» THE REQUEST
Extract each line below that contains the string "resolution". Case counts.

________________________________________

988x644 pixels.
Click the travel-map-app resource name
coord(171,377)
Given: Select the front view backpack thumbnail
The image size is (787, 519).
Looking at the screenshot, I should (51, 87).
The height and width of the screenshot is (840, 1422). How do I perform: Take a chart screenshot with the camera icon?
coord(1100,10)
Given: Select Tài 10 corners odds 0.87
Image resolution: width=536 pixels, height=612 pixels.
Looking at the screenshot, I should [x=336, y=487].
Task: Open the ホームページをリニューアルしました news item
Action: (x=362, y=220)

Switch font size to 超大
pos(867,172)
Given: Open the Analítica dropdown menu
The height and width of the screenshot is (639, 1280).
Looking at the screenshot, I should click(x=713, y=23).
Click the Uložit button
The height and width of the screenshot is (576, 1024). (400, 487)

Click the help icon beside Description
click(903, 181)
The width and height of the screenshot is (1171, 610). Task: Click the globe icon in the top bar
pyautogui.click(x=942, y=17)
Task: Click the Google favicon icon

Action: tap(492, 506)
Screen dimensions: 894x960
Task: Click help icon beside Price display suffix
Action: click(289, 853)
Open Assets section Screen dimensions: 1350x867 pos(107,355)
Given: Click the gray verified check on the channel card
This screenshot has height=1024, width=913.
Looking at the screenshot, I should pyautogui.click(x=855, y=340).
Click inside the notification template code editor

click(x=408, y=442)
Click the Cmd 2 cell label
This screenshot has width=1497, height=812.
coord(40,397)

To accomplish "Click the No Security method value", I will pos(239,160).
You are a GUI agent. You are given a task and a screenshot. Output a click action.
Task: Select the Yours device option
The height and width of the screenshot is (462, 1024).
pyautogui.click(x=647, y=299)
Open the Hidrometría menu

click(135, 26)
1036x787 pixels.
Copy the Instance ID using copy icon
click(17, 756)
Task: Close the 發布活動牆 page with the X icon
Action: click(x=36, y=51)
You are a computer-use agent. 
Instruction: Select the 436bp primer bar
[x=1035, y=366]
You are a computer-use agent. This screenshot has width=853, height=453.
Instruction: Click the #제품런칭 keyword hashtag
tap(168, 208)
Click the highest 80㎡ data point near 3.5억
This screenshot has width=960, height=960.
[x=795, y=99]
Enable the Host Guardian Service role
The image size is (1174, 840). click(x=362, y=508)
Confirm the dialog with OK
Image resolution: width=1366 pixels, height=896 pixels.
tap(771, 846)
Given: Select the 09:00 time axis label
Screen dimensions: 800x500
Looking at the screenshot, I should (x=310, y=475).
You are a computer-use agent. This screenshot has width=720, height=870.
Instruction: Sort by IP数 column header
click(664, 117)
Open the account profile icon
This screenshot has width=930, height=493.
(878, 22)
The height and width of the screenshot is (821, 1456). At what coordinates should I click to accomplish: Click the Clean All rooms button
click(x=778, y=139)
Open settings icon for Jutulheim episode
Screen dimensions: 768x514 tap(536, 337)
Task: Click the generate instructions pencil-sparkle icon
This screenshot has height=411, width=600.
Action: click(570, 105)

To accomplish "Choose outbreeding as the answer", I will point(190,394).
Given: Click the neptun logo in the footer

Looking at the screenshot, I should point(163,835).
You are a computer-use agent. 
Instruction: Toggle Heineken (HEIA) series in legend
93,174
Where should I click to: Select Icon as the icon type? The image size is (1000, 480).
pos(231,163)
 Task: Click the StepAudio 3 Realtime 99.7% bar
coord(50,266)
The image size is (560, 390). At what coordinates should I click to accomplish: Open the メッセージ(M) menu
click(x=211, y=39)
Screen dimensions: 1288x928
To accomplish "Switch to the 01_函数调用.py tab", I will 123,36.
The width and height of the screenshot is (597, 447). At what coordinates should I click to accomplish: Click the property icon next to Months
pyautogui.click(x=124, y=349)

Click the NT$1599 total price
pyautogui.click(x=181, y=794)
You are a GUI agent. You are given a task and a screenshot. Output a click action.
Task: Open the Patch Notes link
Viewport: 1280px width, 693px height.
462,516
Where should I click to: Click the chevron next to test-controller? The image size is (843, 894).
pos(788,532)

________________________________________

» OUTPUT
Image resolution: width=536 pixels, height=612 pixels.
Image resolution: width=1366 pixels, height=896 pixels.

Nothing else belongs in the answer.